LACK OF NGO PARTNERS
- Another factor is a shortage of Non-Governmental Organisations (NGOs) and other partners on the ground and the limited logistical capacity of NGOs to support WFP deliveries to communities in hard-hit areas, such as Bahr El Ghazal, Unity State and Jonglei. In Northern Bahr El Ghazal, for example, WFP has few cooperating partners, and must carry out food distributions on the ground itself.
- WFP is prioritising urgent deliveries of food by air to malnutrition hot spots. Places identified for July and August deliveries include northern Bahr El Ghazal: (Jaac, Leithnom, Malek Alel, Aweng, Ajiep, Aroyo, Gori, Awada, Akuem, Pandit Ajak and Baraud); the Lakes region (Marial Lou, Warrap, Citcok. Loangmotot, Paliang and Pabour); and Upper Nile (Waat, Thornyor, Keriel, Pieri Tangyang and Padeah).

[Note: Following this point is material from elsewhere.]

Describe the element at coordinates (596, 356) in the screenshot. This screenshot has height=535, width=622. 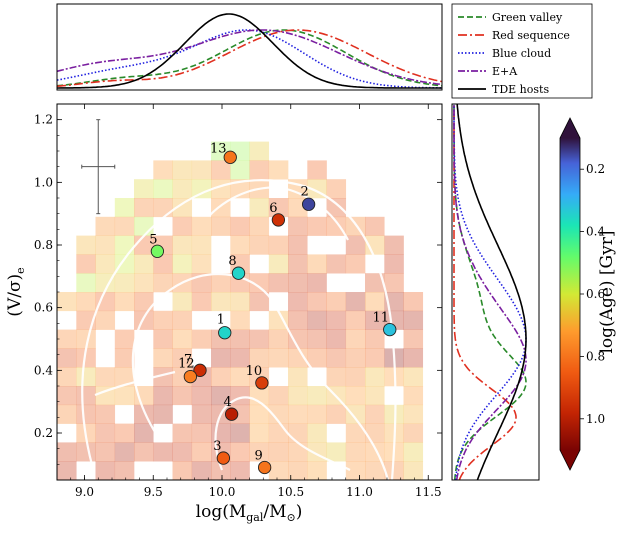
I see `colorbar-tick-label: 0.8` at that location.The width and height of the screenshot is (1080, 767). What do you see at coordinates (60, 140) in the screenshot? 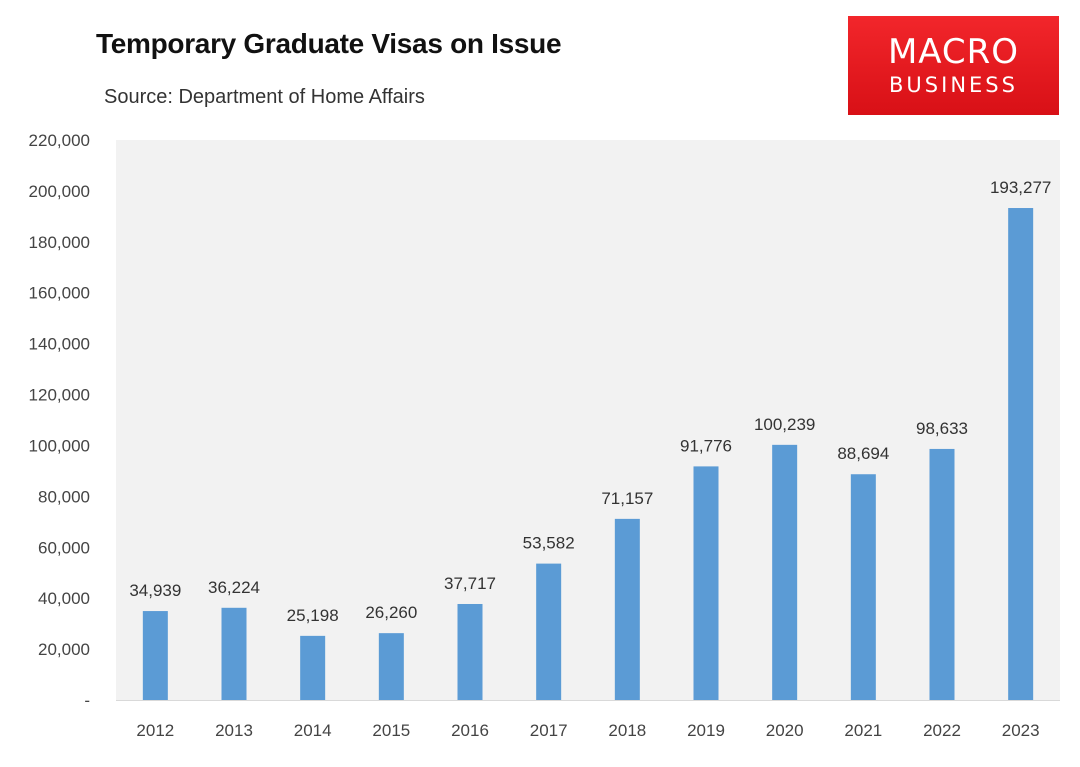
I see `y-tick-label: 220,000` at bounding box center [60, 140].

- In Bahr El Ghazal in June, WFP distributed 3,822 tons of food to 274,000 vulnerable people. In all of 2005, it plans to distribute 68,000 tons of food aid to the whole region. Overall in June, WFP’s emergency operation for the south, east and transitional areas of Sudan provided 18,356 tons of food to 1.3 million people.

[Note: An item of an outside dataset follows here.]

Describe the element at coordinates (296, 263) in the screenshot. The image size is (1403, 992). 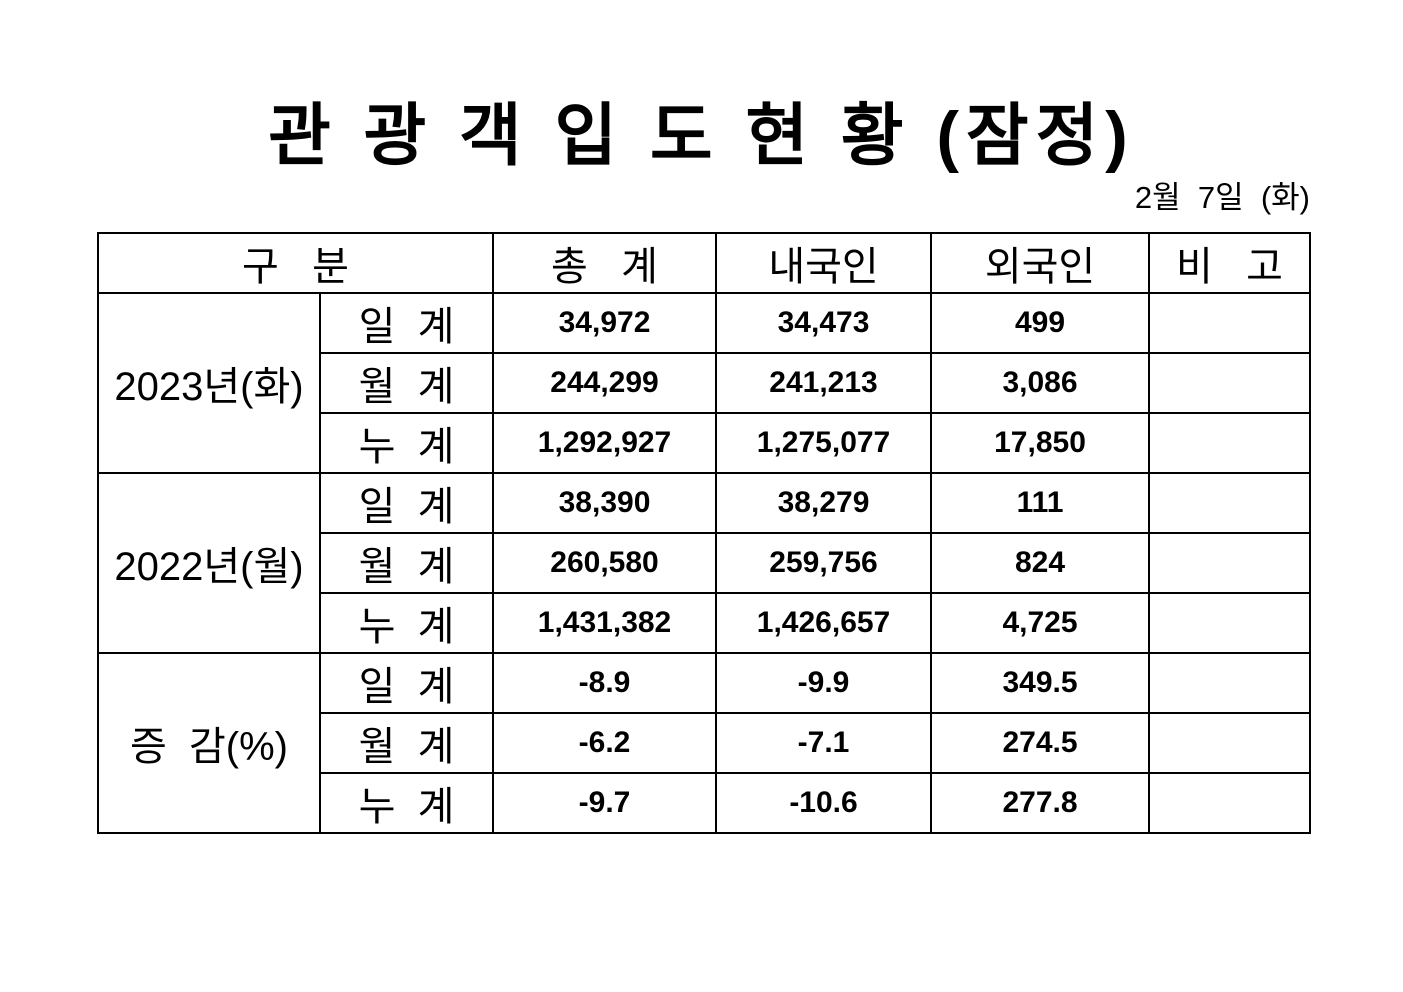
I see `header-category: 구 분` at that location.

- In Bahr El Ghazal and other parts of the south, returnees are putting more pressure on scarce resources, compounding the effects of a poor harvest last year and rising prices for basic staples.
Host communities share the little they have, but malnutrition rates are rising to alarming levels in some areas. Water-borne diseases and diarrhoea are more prevalent in the rainy season, pushing malnutrition rates even higher.

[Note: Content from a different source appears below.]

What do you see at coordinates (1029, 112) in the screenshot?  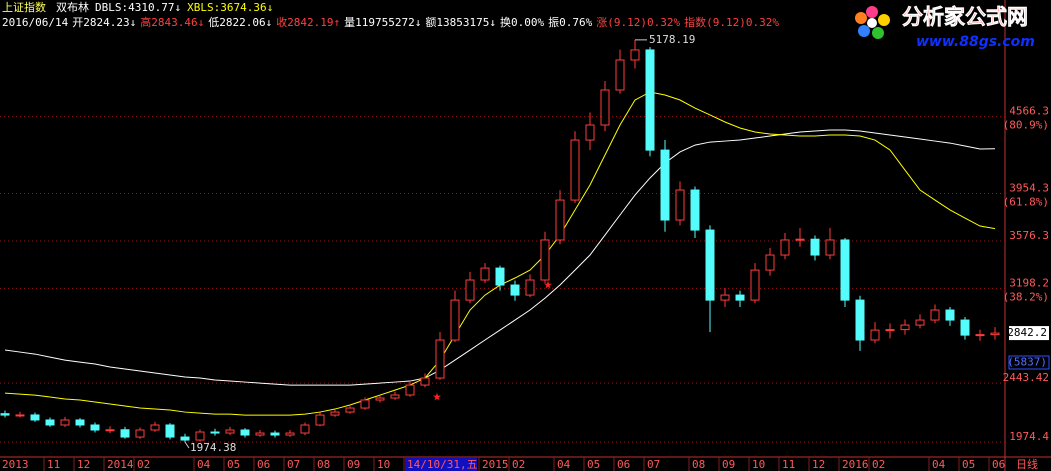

- A nutrition survey in June by Medecins Sans Frontieres in and around Akuem in northern Bahr El Ghazal found global acute malnutrition rates of 26.3 percent in children under the age of five, and severe acute malnutrition of 4 percent. WFP is increasing its contribution to MSF’s therapeutic feeding for malnourished children in Akeum.
- A full WFP ration including cereals, pulses, salt, sugar and vegetable oil will be provided every two weeks to mothers and other family members accompanying children receiving “wet” therapeutic food. In the fourth delivery this year, WFP air dropped food for Akuem in August – enough for 18,300 residents and returnees.
- In April, a survey by Action contre la Faim (ACF) and GOAL in Twic in Bahr El Ghazal and Abyei found global acute malnutrition of 30.7 percent among children under five and severe acute malnutrition of 4.9 percent. Contributing factors included poor hygiene, a lack of clean drinking water and sanitation, food shortages and low immunization coverage and few health services.
- In Upper Nile State, preliminary results of a nutrition survey in June by ACF-USA in Athoc in South Bor County in Upper Nile showed global acute malnutrition among children under five was 39.3 percent, while severe acute malnutrition was 5.9 percent.
- Global acute malnutrition of 15 percent or above is considered an emergency by WFP.